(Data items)
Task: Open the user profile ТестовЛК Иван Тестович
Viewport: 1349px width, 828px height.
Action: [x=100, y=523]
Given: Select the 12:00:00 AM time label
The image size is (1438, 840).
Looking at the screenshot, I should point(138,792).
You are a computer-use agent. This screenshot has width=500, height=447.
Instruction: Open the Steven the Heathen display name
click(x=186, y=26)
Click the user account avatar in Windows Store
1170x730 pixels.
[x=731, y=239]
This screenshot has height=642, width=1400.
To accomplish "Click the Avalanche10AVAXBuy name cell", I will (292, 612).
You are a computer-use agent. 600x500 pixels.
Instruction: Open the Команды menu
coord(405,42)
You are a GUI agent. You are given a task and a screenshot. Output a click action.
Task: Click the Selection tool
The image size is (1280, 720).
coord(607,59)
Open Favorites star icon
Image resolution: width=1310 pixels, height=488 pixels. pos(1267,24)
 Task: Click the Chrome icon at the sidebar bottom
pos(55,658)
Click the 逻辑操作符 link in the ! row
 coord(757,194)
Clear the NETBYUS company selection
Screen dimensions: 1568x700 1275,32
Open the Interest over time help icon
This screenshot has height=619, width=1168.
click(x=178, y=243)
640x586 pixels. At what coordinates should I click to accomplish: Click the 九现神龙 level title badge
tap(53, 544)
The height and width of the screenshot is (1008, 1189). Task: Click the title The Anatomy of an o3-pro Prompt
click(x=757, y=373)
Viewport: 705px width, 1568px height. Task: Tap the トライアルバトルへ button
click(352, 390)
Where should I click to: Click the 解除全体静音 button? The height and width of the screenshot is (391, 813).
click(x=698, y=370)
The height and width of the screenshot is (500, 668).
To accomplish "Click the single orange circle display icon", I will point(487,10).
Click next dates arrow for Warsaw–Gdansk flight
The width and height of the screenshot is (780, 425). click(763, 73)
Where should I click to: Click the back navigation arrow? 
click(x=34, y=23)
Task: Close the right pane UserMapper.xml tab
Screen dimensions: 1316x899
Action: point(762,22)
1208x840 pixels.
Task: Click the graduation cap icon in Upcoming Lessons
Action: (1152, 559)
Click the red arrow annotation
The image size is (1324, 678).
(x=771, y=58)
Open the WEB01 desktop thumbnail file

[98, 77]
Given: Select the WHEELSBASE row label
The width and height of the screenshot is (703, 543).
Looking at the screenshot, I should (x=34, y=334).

Work instructions: Above are the records. Copy every line in them holding "label".

Solved problem:
Given: Select the 12:00:00 AM time label
Given: Select the WHEELSBASE row label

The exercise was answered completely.